* WHAT THE TASK ASKS
If a record holds a picture, leave the picture out, but write out everything else exactly.

* INFORMATION GIVEN
§ §

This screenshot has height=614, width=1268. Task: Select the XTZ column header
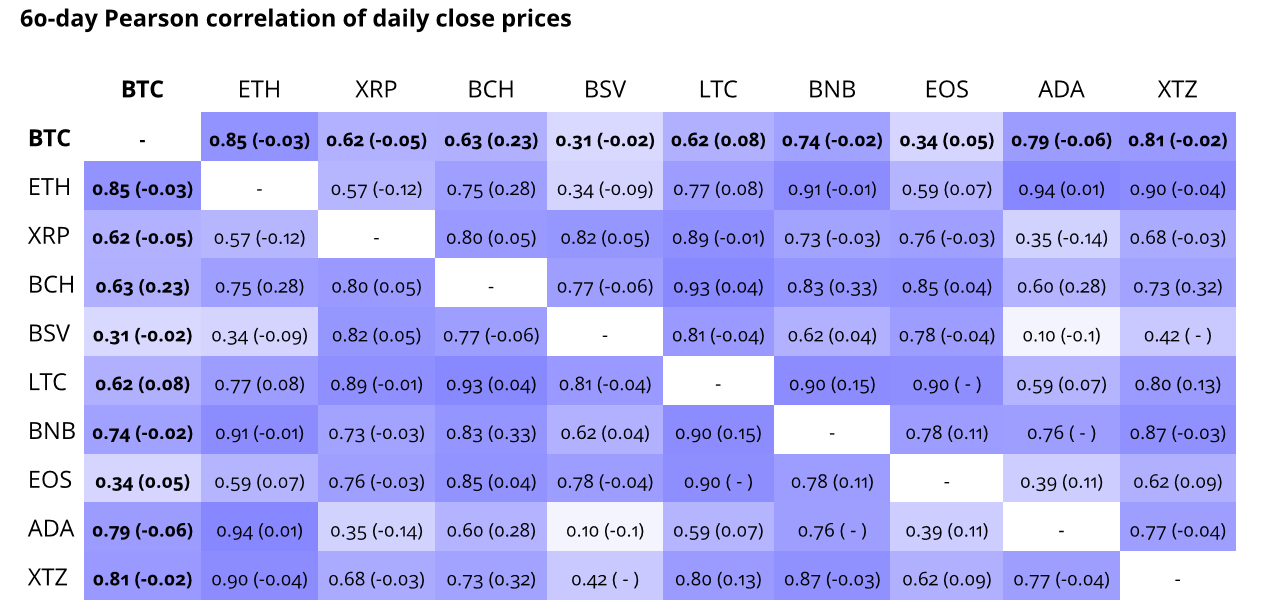(1177, 89)
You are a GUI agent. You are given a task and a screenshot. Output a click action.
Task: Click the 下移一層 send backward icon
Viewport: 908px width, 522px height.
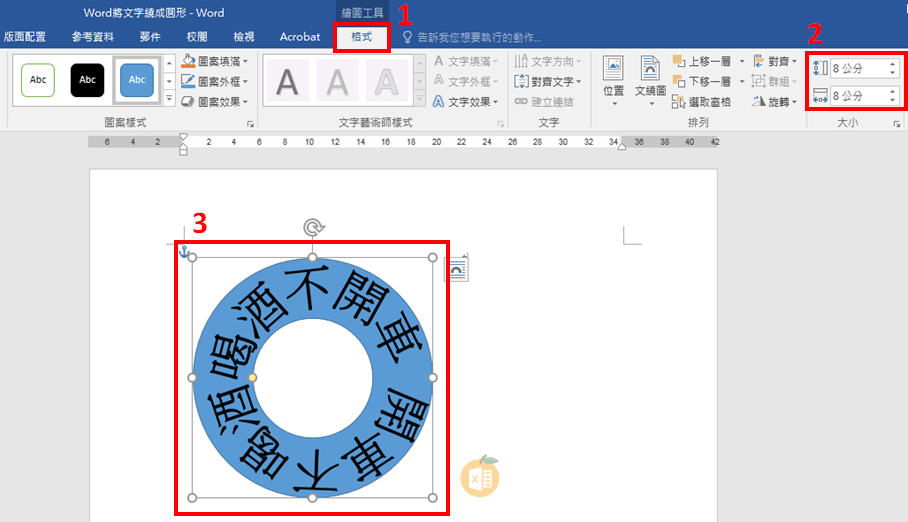[x=680, y=81]
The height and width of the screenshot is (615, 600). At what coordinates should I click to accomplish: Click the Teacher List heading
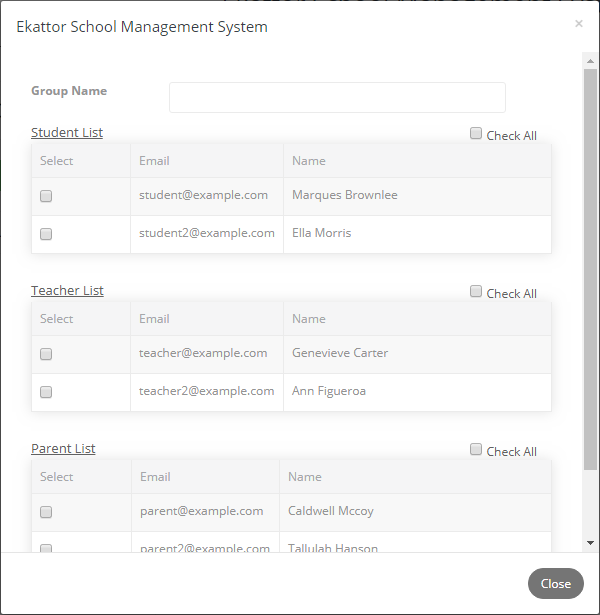[67, 291]
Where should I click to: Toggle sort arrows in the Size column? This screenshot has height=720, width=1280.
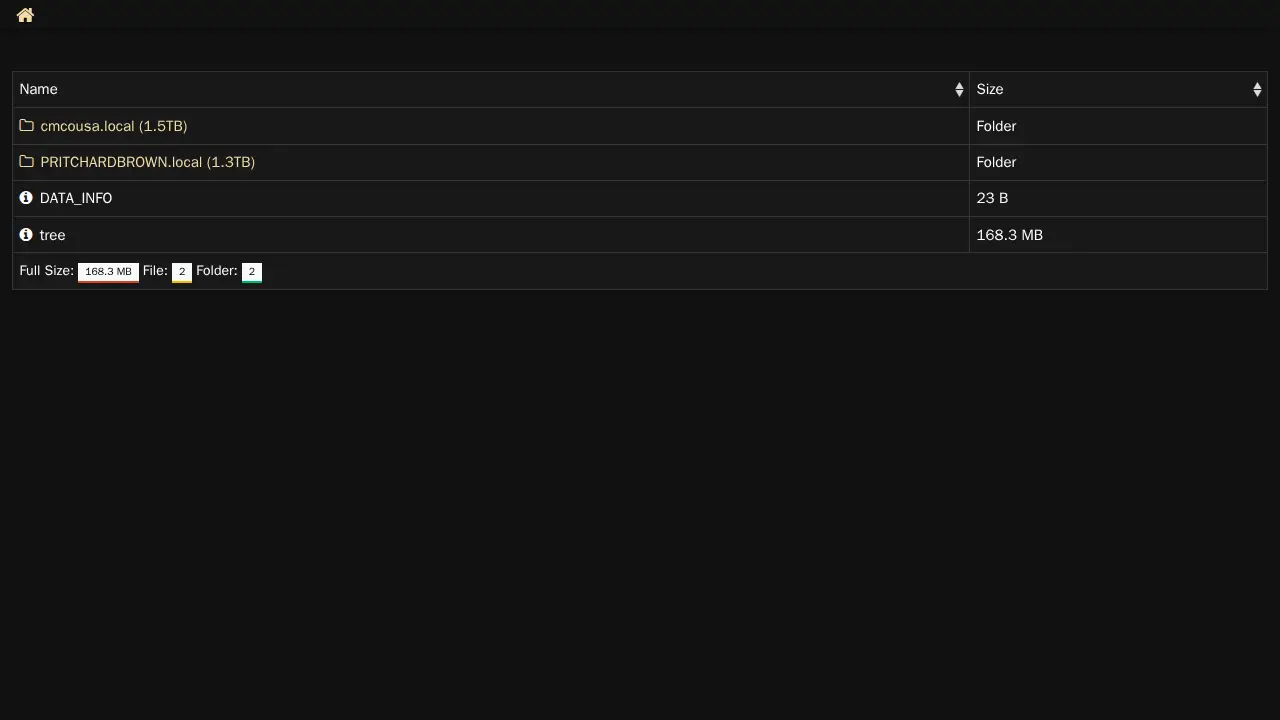tap(1257, 90)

§ §

* ANSWER SECTION
This screenshot has height=614, width=1268. Task: Select the XTZ column header
(1177, 89)
You are a GUI agent. You are given a task and a screenshot. Output a click action.
Task: Click the 下移一層 send backward icon
Viewport: 908px width, 522px height.
[x=680, y=81]
The height and width of the screenshot is (615, 600). At what coordinates should I click to accomplish: Click the Teacher List heading
[67, 291]
Where should I click to: Toggle sort arrows in the Size column? This screenshot has height=720, width=1280.
tap(1257, 90)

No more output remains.